OneMoreChap Sun 07-Oct-12 23:05:14


You said being angry for someone not wanting sex is abusive. Plenty of posters her complain their DH/DP doesn't want sex. They seem pretty cross about it. By your lights, they are abusive. Goose/gander?

Offred Sun 07-Oct-12 23:38:01

No I said being angry at someone because they don't want to have sex with you when you are arguing is abusive behaviour. There is nothing sexist in that statement. Healthy people who feel sexually rejected feel upset, healthy people don't expect sex from someone who is not speaking to them and who has said they want to run away, no matter whether what the person is upset about it is not ok to expect sex from someone who isn't even speaking to you or to be angry at them because they aren't providing it.

We've only got one post about the supposed sex ban/dictation of sex life so there may be unfortunate wording I don't know. All I said was that worried me and I've explained three times why it did. I'm not sure why you still are not understanding? This is nothing to do with the op being a man who has a quiet sex life it is to do with that post appearing to say that he was angry that the wife he wasn't speaking to in the marriage that had communication problems wasn't having sex with him and that he interpreted that as manipulative.

Offred Sun 07-Oct-12 23:38:59

*Whether what that person is upset about is reasonable or not,

Offred Sun 07-Oct-12 23:53:45

I don't even get why you think it is even ok to be angry at someone for not wanting sex. Ok, fine for deliberately withholding in order to get something or to win an argument or teach a lesson, that isnt very nice but to be angry because someone doesn't want it, I don't see how that is in any way healthy. If you can find examples of where I've written to women "yeah, you are totally justified for being really pissed off how dare your husband not want to have sex he's got no right to not want sex" then maybe you could justify that accusation you are levelling at me. I've only known one woman be actually angry at a lack of sex on here and I had a low opinion of that too because fundamentally everyone is entitled to refuse sex if they want to, it doesn't have to be justified and no-one is entitled to have sex ever.

Abitwobblynow Mon 08-Oct-12 08:22:16

Lightning, your wife is being unreasonable.

NOW is the time for you to put your foot down and say you and she are going to counselling. She needs to hear a few truths. Truth said with love is still love, and when she is reassured that you DO love her despite her not being perfect, she might feel safe enough to start looking at that stuff.

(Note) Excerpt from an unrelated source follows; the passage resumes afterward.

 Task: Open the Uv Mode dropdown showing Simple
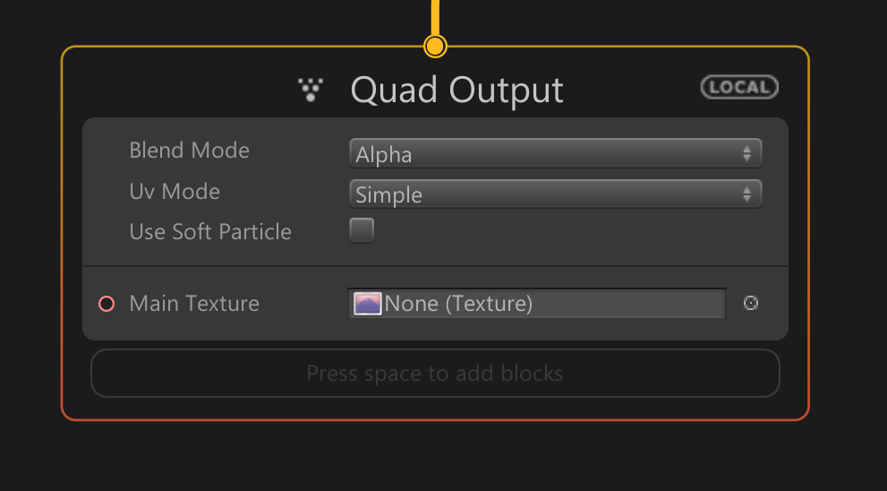tap(556, 194)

You bending over backwards and letting her have her hurt feelings way will really sour your relationship.

Abitwobblynow Mon 08-Oct-12 08:25:17

Offred, come on.

Sex is a REALLY important bonding thing in relationships. It isn't just bastard men stratching their itch. It is a really important way to express reassurance love and closeness without words. Just because women prefer talking, doesn't mean that we should dismiss how important sex is, and how important it is to men who aren't great with words.

I am currently being punished with no sex, and it IS abuse. No two ways about it.

Abitwobblynow Mon 08-Oct-12 08:29:41

(and I acknowledge his right not to be intimate with a person he doesn't want to be intimate with).

What I am taking issue with you, is that love is not a feeling. Sometimes love means doing something for someone else that you don't feel like doing, because you know it's important to them, because you can put yourself in their shoes and know they need that closeness and reassurance.

We do it with our children a thousand times a day, after all.

Offred Mon 08-Oct-12 08:41:29

Love does not ever mean having sex when you don't want to a bit wobbly. That is anti-love. You have some very weird ideas and I happen to know your relationship is a very long way from healthy.

I have not ever written anywhere that spitefully withholding sex is ok. Do not misquote me.

I am not writing that on this thread.

I am saying that I don't think that is what the wife here is doing. I am not saying that people do not ever spitefully withhold sex or that if they do it is ok.

He has said she is not speaking to him and wants to run away - in that situation why would someone want to have sex with the person they don't want to speak to and want to run away from? and if they didn't want to then why would that actually be spiteful withholding of sex?

I don't think it is in anyway acceptable to feel angry at your wife for not wanting to have sex with you when you are fighting, IF that is what is going on here then that isn't right.

Offred Mon 08-Oct-12 08:45:55

"Women prefer talking" crap, crap, crap, misogynistic crap.

Communication is an essential part of a relationship between equals. A lack of communication means the relationship hurts the people involved. Sometimes society will teach men not to talk because it also teaches them concurrent beliefs about male superiority which mean communication in a couple is not necessary as it is a hierarchy not a relationship. Both men and women find real communication quite difficult on the whole because it is quite difficult to have open and honest communication and joint decision-making.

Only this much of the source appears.